Hi, I have a 69 GTO with a 65 421 engine, trying to start the engine for the first time this summer and it will not turn over. It just cranks and it sounds like it wants to start but I just get a back fire every 10 seconds or so. My question is based around the idea that the timing may be entirely not correct because of turning the engine over by hand a while replacing parts over the winter, so it could be anywhere. I don't know how to set it without the engine running, like lining up the piston or something, I am amateur mech but many years wrenching in the driveway. The MSD ignition is "on" but after cranking it once it shuts off and I have to reset the ignition or the LED does not come back on. I have both positive MSD ignition going to the battery positive because I thought it was getting a voltage drop, its not now. Last month i did the rear main seal, pushrods and lifters, changed from 8 bolt water pump to 11 so i added a new Romac harmonic balancer, it was the old two piece, this all meant I had turned the engine over by hand many times. I've been using an MSD Digital 6 Plus with an MSD Pro Billet distributor and everything worked fine last time it ran last year. All the wiring looks good. What info may I provide to help troubleshoot? Am I on track thinking there is no sync between the new balancer, distributor and setting timing? Thank you, I am right here online for the duration if anyone can jump in. I am waaay behind driving this beast and need to cruise soon or Ill freak. Thanks, Shane


----------



## yousaygo (Apr 3, 2006)

Hi GTOForum, so I had also made sure the #1 piston was at TDC and the pointer under the distributor cap was pointing pretty close to the #1 spark plug wire, it was about 1" off, meaning looking at the timing mark for 0 on balancer was about 1" to the right. Not sure if I am explaining things properly for you experts but I am moving forward as best I can. Thanks, Shane


----------



## PontiacJim (Dec 29, 2012)

OK, here is the stupid question, and not to insult.....you have the distributor wires running in a counter-clockwise rotation?

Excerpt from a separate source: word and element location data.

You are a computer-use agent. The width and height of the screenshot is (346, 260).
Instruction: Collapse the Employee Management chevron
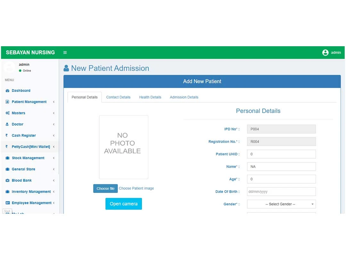(x=54, y=203)
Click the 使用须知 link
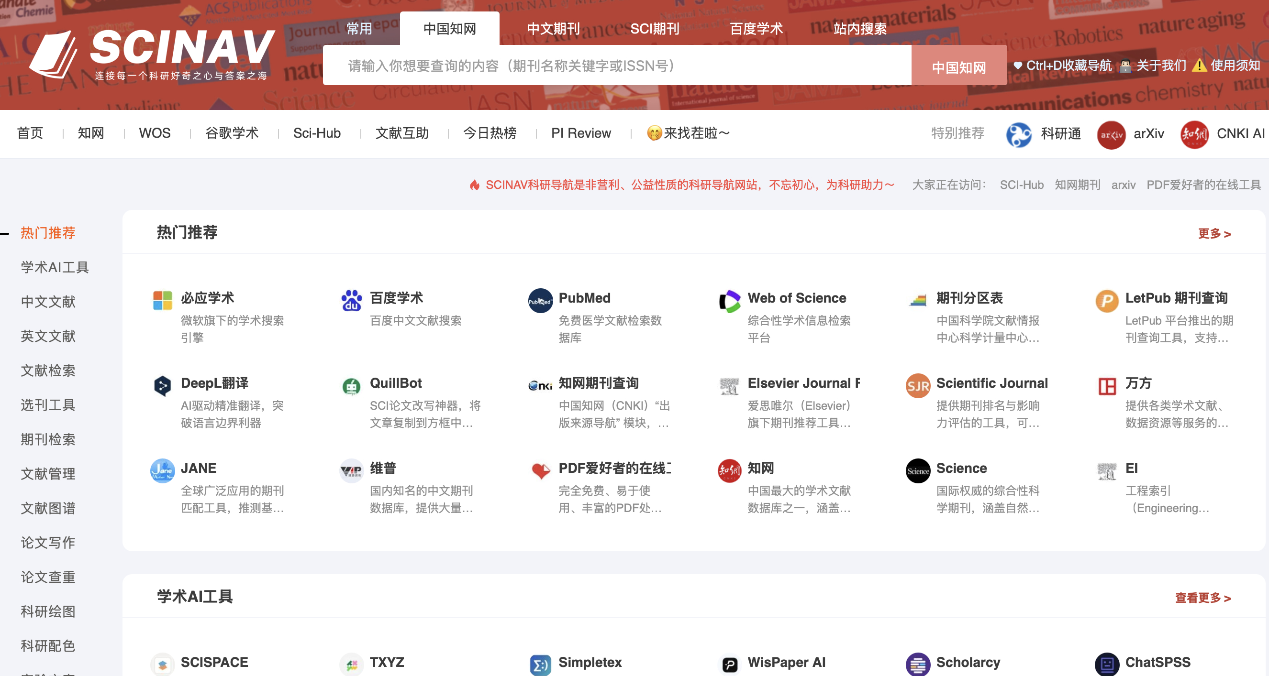 click(x=1235, y=65)
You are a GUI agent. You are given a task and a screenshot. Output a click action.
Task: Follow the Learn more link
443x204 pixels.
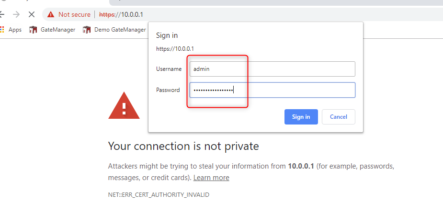point(211,178)
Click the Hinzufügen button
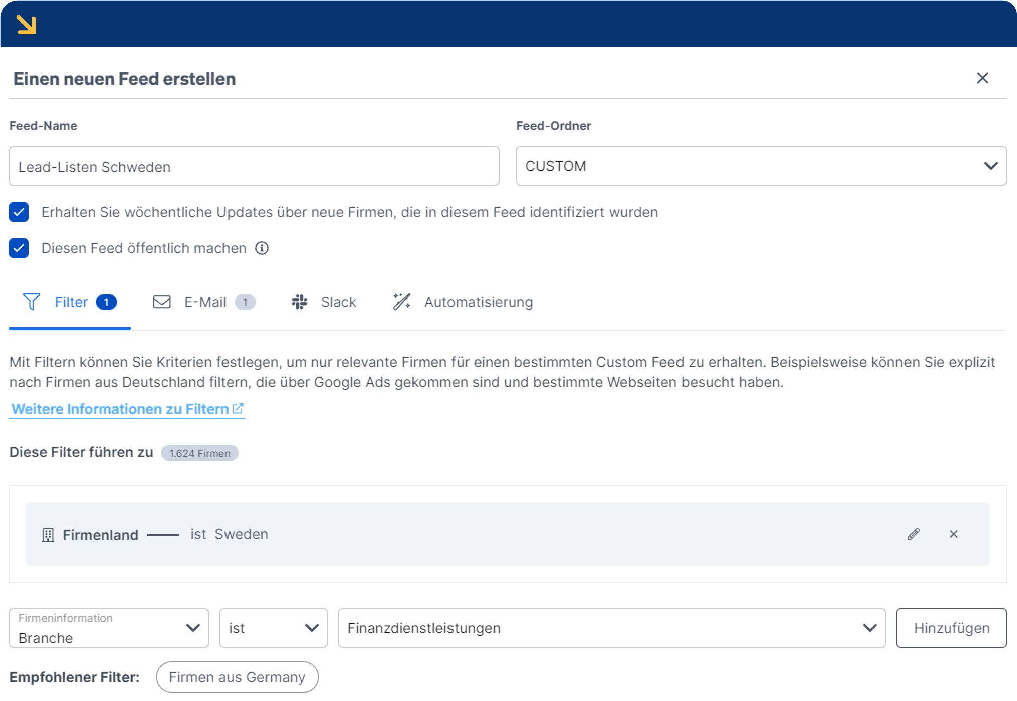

Wild guess, but how did you line up your timing marks on the timing gears? Early engines, like the 421, aligned timing marks with cam gear at 6 o'clock and crank gear at 12 o'clock -so they face each other. The later engines(not sure when they changed over- probably with the 1967 400) had the timing marks with cam gear at 12 o'clock and crank gear at 12 o'clock. Did this once myself and used the early alignment diagram and the best I could get was the popping through the carb and once in a while sounded like it would catch, but never would no matter how I swung the distributor. I did not pull the distributor nor know enough to check #1 cylinder for firing. It was an old beat up/rusty '68 GTO I paid $250 for and I did not know any better back in my youth, so it got parted out and scrapped - I made money on it.

When you pulled your distributor did you re-install it/aligned to its original/earlier position? If you did, you may have lined up your old distributor timing to the later engine timing gear alignment and the 12 o'clock cam gear/12 o'clock crank gear is 180 out and you may find that the engine will fire up if you put the #1 plug wire in the #6 cap position and follow around CCW in the usual firing order. 

Second option, and the better, is to pull the distributor and set your #1 cylinder on its compression stroke at TDC. Then reinstall your distributor so the rotor now matches the cap wire for #1 cylinder and follow around CCW in the usual firing order.

Another train of thought is that the distributor is simply off. It does not take much to have the rotor "miss" the mark and not fire. It may seem like the rotor is lined up to fire #1 and your balancer is positioned at 9 degrees BTDC (?), but it may be more off then you might think. So double check this.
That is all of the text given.